[<prev] [next>] [<thread-prev] [thread-next>] [day] [month] [year] [list]
Message-ID: <e695257a-58e2-c676-95cd-77df5c2b68cf@blackwall.org>
Date: Tue, 14 Mar 2023 14:35:08 +0200
From: Nikolay Aleksandrov <razor@...ckwall.org>
To: Ido Schimmel <idosch@...dia.com>, netdev@...r.kernel.org,
bridge@...ts.linux-foundation.org
Cc: davem@...emloft.net, kuba@...nel.org, pabeni@...hat.com,
edumazet@...gle.com, roopa@...dia.com, petrm@...dia.com,
mlxsw@...dia.com
Subject: Re: [PATCH net-next 09/11] vxlan: Add MDB data path support
On 13/03/2023 16:53, Ido Schimmel wrote:
> Integrate MDB support into the Tx path of the VXLAN driver, allowing it
> to selectively forward IP multicast traffic according to the matched MDB
> entry.
>
> If MDB entries are configured (i.e., 'VXLAN_F_MDB' is set) and the
> packet is an IP multicast packet, perform up to three different lookups
> according to the following priority:
>
> 1. For an (S, G) entry, using {Source VNI, Source IP, Destination IP}.
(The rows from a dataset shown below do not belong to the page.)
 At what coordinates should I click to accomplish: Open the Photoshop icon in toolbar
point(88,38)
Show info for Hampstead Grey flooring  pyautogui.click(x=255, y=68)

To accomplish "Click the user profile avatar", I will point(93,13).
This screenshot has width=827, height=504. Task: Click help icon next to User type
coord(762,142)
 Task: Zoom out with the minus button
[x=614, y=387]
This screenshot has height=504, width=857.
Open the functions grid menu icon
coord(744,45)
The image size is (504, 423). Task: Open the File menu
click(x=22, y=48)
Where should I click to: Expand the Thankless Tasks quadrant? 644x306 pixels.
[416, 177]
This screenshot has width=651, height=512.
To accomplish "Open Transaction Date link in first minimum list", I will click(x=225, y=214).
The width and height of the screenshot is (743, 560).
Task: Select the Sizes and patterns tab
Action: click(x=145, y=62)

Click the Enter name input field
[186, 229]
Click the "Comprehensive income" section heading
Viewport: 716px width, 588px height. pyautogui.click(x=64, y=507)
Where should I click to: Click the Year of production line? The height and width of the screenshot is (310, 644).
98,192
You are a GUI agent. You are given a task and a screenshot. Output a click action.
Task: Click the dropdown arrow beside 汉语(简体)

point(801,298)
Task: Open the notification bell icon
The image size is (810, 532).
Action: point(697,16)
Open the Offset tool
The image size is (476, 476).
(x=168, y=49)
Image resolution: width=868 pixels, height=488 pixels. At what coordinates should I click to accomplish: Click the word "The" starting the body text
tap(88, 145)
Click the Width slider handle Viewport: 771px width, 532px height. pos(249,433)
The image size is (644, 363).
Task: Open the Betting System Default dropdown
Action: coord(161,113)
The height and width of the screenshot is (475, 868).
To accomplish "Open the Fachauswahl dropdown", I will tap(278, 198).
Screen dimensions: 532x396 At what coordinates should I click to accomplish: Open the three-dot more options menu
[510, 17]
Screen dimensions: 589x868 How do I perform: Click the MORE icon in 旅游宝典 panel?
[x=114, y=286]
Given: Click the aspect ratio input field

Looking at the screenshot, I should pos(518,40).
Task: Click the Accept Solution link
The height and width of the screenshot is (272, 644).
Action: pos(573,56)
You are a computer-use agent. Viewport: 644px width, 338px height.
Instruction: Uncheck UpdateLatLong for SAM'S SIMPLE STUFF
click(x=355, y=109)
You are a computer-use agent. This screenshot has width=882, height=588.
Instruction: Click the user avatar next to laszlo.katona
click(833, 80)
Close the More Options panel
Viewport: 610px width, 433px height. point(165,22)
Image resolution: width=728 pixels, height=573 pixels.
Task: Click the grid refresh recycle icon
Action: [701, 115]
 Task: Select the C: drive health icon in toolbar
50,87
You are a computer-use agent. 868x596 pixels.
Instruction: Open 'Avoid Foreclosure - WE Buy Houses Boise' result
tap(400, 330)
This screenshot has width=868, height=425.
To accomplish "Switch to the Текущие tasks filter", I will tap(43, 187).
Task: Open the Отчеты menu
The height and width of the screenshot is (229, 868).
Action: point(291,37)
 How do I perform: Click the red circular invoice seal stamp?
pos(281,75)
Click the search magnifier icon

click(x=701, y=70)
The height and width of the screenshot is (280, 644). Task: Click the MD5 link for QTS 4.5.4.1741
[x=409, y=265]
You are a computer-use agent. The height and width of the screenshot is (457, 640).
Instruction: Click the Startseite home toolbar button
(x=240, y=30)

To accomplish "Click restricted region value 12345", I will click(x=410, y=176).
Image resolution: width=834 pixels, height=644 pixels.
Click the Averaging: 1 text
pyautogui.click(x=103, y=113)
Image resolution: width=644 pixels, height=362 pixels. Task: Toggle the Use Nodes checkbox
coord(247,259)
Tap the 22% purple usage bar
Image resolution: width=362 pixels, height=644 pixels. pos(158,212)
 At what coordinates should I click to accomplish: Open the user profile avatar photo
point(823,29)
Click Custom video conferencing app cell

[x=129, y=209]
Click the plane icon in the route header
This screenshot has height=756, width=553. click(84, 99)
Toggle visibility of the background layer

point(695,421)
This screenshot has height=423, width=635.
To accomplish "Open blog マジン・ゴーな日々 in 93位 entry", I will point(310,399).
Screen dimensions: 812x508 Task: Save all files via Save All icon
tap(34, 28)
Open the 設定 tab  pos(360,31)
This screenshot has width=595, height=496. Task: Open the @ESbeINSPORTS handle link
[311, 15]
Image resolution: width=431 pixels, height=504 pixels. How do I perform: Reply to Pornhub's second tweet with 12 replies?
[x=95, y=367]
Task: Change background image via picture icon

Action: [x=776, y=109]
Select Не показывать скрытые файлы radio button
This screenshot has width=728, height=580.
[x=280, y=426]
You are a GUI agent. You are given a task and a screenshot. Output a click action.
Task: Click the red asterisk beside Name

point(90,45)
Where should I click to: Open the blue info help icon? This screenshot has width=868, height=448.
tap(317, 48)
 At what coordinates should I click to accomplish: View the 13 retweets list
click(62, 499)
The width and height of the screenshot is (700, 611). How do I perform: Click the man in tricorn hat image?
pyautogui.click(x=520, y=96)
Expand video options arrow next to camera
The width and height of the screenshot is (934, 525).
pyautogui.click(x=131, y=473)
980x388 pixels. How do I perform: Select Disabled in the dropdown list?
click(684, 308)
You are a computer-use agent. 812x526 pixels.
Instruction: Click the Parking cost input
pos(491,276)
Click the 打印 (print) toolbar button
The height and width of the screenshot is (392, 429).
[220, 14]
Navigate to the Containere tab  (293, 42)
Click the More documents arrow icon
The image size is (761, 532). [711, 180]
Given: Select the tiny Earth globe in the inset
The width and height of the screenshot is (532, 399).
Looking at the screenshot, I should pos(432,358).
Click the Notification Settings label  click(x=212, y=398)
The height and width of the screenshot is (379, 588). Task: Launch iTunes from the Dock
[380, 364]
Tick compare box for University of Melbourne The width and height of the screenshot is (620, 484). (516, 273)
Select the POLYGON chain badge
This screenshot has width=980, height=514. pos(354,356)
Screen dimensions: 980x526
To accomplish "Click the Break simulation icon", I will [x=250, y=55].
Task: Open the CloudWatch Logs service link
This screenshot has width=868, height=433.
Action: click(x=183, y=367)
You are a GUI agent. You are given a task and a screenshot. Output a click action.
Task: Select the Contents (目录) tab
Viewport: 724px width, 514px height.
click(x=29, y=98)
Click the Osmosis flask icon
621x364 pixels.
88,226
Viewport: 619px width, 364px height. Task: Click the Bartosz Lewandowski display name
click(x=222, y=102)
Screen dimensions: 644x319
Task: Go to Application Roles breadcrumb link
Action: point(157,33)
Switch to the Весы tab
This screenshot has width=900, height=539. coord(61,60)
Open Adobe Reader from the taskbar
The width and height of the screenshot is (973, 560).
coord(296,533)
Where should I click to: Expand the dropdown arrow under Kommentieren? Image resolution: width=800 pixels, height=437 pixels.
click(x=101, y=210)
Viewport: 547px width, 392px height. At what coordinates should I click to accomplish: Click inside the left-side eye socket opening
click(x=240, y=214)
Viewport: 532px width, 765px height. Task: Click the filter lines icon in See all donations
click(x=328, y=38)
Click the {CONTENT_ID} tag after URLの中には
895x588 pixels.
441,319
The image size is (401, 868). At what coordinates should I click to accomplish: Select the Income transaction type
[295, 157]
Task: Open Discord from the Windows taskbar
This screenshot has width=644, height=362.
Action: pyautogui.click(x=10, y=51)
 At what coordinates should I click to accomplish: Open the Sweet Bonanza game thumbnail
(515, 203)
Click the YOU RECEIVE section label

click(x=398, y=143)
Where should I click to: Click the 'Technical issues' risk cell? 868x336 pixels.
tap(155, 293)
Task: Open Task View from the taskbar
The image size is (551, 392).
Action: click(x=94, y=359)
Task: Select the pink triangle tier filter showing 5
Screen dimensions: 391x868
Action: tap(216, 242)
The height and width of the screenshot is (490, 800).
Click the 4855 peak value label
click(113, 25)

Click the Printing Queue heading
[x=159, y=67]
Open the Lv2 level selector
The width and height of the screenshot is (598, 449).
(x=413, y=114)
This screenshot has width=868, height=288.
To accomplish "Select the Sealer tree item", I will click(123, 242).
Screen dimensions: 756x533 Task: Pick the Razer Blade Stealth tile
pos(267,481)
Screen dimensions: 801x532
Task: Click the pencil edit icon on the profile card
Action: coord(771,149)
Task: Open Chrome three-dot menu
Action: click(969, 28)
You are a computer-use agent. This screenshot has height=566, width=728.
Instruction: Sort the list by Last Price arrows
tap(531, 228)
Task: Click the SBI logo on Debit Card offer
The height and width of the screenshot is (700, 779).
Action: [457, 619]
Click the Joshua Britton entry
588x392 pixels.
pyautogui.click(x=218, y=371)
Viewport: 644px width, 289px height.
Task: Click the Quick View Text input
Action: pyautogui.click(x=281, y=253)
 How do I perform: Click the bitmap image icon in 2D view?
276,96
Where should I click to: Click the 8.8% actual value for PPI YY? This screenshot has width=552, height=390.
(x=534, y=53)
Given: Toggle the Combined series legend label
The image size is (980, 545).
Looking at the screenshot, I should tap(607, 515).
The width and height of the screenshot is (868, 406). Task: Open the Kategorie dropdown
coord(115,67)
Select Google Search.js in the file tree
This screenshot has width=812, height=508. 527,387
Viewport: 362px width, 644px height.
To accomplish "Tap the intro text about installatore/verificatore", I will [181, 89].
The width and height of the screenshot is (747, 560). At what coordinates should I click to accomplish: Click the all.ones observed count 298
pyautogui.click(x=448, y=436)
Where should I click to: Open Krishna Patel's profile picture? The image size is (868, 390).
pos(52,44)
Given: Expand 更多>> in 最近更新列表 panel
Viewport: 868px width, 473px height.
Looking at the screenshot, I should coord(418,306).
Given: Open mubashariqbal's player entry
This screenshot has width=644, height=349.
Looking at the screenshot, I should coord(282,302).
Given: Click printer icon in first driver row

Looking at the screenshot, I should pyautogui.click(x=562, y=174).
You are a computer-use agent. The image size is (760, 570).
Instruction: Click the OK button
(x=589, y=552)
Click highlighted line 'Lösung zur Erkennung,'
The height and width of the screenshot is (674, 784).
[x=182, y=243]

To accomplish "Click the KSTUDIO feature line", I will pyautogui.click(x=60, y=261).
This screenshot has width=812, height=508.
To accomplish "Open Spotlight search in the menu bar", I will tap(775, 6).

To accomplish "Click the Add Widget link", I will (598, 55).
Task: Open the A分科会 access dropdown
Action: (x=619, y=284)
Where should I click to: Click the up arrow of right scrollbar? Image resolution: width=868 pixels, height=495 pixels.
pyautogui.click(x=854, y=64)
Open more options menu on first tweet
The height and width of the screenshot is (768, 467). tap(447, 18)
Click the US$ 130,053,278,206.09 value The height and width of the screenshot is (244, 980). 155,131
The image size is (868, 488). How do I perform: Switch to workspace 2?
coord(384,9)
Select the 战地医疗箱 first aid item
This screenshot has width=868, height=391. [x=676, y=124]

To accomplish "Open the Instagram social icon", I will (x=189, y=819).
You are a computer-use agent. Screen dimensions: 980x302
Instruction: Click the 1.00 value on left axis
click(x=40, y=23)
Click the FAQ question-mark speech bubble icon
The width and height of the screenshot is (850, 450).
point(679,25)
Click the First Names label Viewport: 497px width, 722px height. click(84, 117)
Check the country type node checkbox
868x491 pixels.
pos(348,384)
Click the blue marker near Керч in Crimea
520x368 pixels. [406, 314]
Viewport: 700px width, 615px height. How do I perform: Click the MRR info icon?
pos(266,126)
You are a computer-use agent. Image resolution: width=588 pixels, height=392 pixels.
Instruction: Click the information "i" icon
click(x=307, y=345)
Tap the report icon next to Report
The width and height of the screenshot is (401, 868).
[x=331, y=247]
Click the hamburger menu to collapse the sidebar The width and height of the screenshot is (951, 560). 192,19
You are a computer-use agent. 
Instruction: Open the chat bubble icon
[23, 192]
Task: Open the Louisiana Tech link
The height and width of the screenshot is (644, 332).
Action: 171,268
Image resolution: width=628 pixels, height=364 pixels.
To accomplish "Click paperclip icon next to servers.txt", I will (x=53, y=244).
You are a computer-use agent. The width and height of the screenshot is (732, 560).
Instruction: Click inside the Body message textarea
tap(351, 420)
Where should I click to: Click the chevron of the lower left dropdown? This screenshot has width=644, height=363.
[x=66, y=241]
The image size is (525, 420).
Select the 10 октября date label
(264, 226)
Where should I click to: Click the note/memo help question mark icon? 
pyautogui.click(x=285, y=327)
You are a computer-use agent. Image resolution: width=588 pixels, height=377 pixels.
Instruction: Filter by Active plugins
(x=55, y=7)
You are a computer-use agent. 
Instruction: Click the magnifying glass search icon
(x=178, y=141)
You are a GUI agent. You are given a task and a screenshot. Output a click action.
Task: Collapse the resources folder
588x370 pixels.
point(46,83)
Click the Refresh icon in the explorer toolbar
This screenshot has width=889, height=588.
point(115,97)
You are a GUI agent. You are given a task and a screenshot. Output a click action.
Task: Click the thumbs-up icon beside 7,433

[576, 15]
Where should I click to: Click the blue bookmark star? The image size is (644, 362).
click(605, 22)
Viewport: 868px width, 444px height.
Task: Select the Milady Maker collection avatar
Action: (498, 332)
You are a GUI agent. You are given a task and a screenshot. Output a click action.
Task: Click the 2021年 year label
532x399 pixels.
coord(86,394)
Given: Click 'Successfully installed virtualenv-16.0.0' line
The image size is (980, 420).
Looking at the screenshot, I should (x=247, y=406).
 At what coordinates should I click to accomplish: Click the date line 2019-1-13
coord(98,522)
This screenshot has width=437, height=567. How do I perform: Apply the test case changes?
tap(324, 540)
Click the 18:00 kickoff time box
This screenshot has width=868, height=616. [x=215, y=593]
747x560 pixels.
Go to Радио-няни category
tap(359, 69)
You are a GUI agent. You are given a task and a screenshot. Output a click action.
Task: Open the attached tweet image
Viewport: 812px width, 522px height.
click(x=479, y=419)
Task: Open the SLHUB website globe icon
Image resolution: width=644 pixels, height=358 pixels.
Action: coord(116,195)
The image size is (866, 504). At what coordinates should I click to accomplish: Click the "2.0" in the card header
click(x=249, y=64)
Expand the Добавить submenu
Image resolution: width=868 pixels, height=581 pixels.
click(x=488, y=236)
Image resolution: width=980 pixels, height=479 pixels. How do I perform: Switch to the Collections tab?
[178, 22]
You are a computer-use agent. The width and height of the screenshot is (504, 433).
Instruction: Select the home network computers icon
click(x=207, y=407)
> 2. For a (*, G) entry, using {Source VNI, Destination IP}.
> 3. For the catchall MDB entry (0.0.0.0 or ::), using the source VNI.
>
> The catchall MDB entry is similar to the catchall FDB entry
> (00:00:00:00:00:00) that is currently used to transmit BUM (broadcast,
> unknown unicast and multicast) traffic. However, unlike the catchall FDB
> entry, this entry is only used to transmit unregistered IP multicast
> traffic that is not link-local. Therefore, when configured, the catchall
> FDB entry will only transmit BULL (broadcast, unknown unicast,
> link-local multicast) traffic.
>
> The catchall MDB entry is useful in deployments where inter-subnet
> multicast forwarding is used and not all the VTEPs in a tenant domain
> are members in all the broadcast domains. In such deployments it is
> advantageous to transmit BULL (broadcast, unknown unicast and link-local
> multicast) and unregistered IP multicast traffic on different tunnels.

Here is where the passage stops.